▸ **ОТРЫВОК ИЗ ТЕКСТА**

* * * * * * * * *

Из других свидетельств мы узнаем, что на этой «сфере» можно было наблюдать фазы Луны, движения планет, солнечные и лунные затмения, что она была сделана из меди и приводилась в движение незаметным для глаза двигателем, находившимся внутри «сферы», по-видимому, водяным двигателем. Архимед придавал этому изобретению столь большое значение, что написал недошедшую до нас специальную книгу «Об изготовлении небесной сферы» — единственную книгу по техническим наукам, вышедшую из-под его пера.

Есть и ряд других данных, позволяющих заключить, что на этой ранней стадии развития Архимеда больше всего интересовали вопросы механики. {66}

В пользу этого говорит и общий ход развития его творчества и хронологическая последовательность его произведений.

В самом деле, уже в самом раннем из его математических сочинений9«О квадратуре параболы», имеются ссылки на его работы по механике («О рычагах» и «О равновесии плоскостей»). Поэтому мы имеем полное право утверждать, что уже в период пребывания Архимеда в Александрии его чрезвычайно занимали вопросы механики. Недаром, будучи еще в Египте он изобрел или вернее, усовершенствовал «улитку» (κοχλίας) — замечательную машину для поливки полей, имевшую большое хозяйственное значение в Египте, где дождей почти не бывает и где все сельское хозяйство основано на искусственном орошении. Диодор, писатель I в. до н. э., хорошо знавший Египет, сообщает: «Побережья Нила, заливаемые наводнениями и хорошо орошенные, приносят изобильный и разнообразный урожай. Нил отлагает здесь каждый раз после наводнения новый слой ила, и жители могут легко орошать весь остров при помощи машины, сооруженной Архимедом, которая, вследствие своей формы, носит название улитки»10. Более подробно этот автор касается «улитки» при описании эксплуатации рудников в Испании: «Рудокопы часто наталкиваются на подземные реки; они борются с их быстрым течением, отводя их в наклонные рвы... Поражает то, что им удается вычерпать всю воду до конца при помощи египетских машин, изобретенных Архимедом Сиракузским во время его путешествия в Египет. Они последовательными переливаниями поднимают эту воду до входа в шахту и, сделав шахты {67} сухими, работают там с полным удобством. Эта машина была так гениально построена, что при помощи ее можно было выкачивать огромные массы воды: без труда можно было целую реку извлечь из глубины земли на ее поверхность. Но, разумеется, не только за это одно следует восхищаться гением Архимеда; мы обязаны ему многими другими изобретениями, еще более великими и более знаменитыми во всем мире».

* * * * * * * * *

▸ **ЧТО СДЕЛАТЬ**
Перепишите из отрывка об Архимеде всё, начиная со слов «Из других свидетельств» и вниз до слов «из-под его пера.» включительно. Строки дальше — отдельный материал, к отрывку об Архимеде они отношения не имеют.

▸ **ДАННЫЕ ДЛЯ РАЗБОРА**

* * * * * * * * *

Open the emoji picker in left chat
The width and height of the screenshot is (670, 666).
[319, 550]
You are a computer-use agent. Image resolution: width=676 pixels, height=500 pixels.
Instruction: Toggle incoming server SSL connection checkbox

* * * * * * * * *

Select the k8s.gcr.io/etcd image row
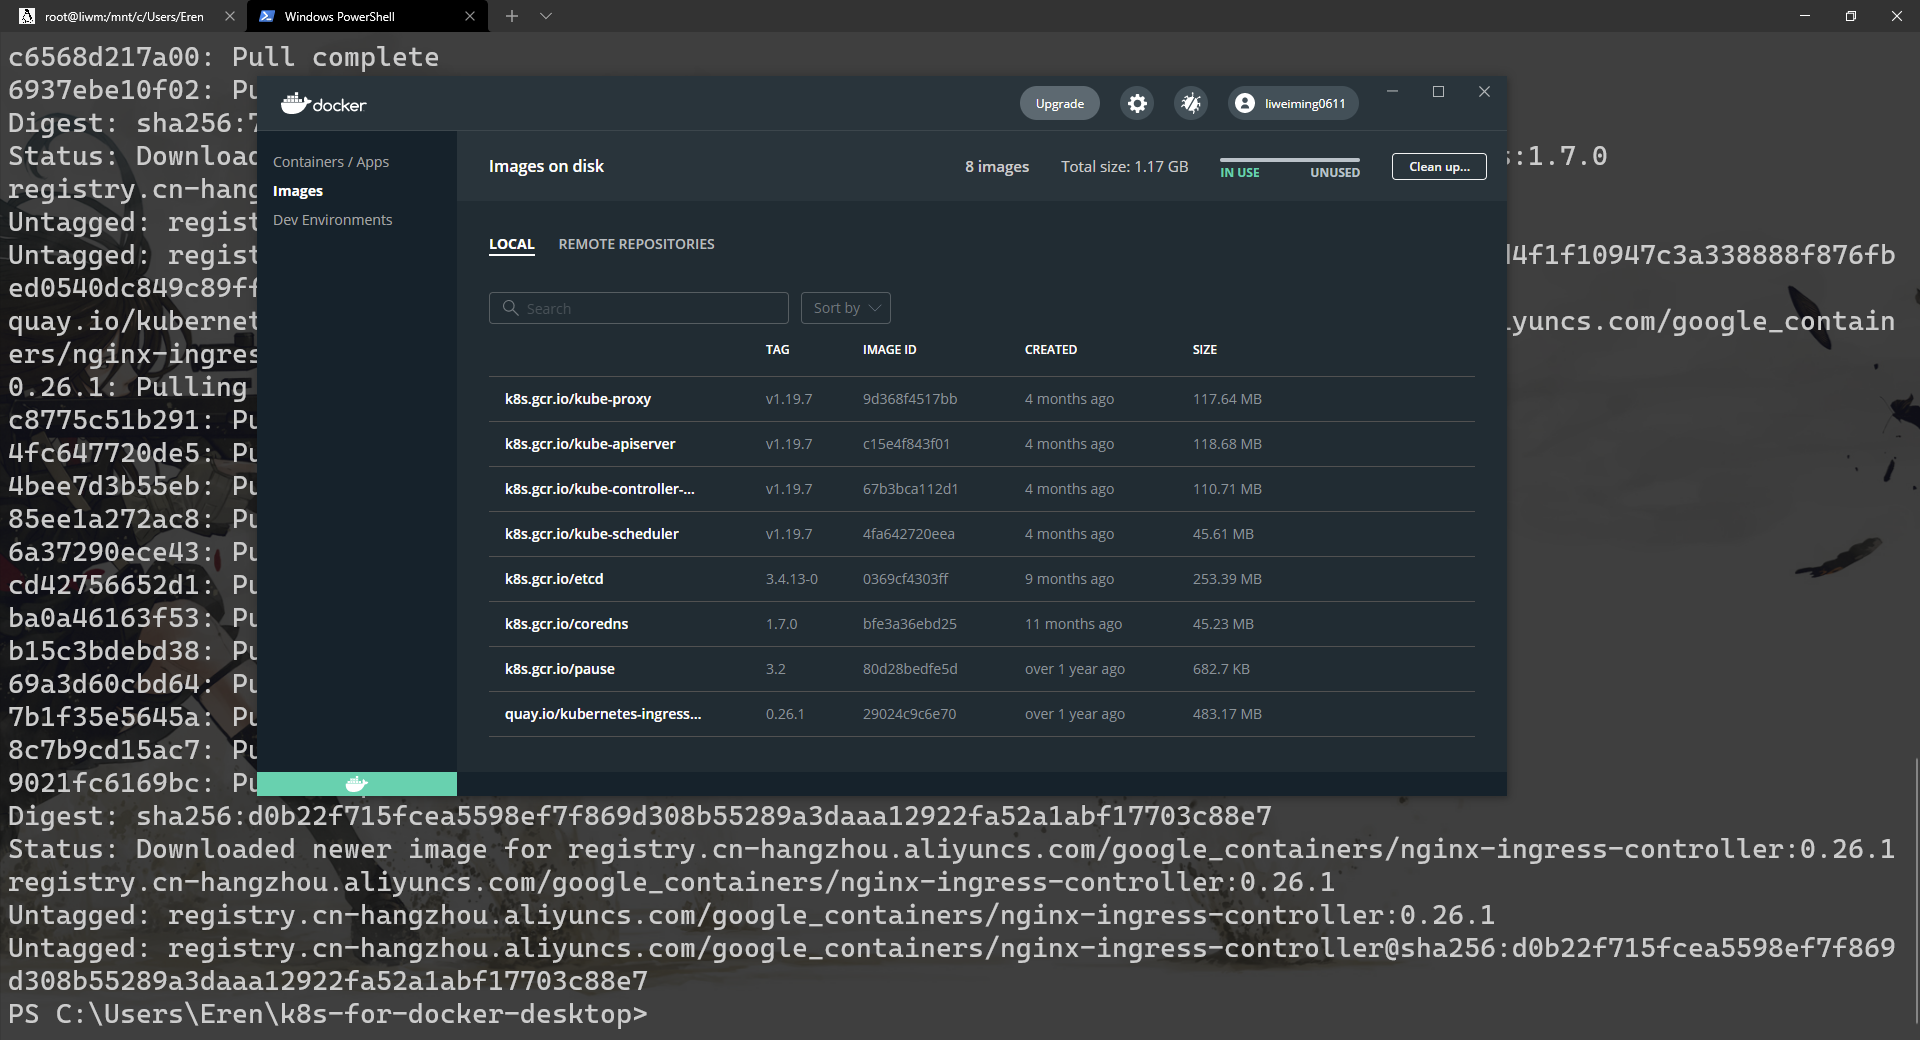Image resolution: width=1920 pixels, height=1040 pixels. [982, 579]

* * * * * * * * *

▸ **ГОТОВОЕ РЕШЕНИЕ**
Из других свидетельств мы узнаем, что на этой «сфере» можно было наблюдать фазы Луны, движения планет, солнечные и лунные затмения, что она была сделана из меди и приводилась в движение незаметным для глаза двигателем, находившимся внутри «сферы», по-видимому, водяным двигателем. Архимед придавал этому изобретению столь большое значение, что написал недошедшую до нас специальную книгу «Об изготовлении небесной сферы» — единственную книгу по техническим наукам, вышедшую из-под его пера.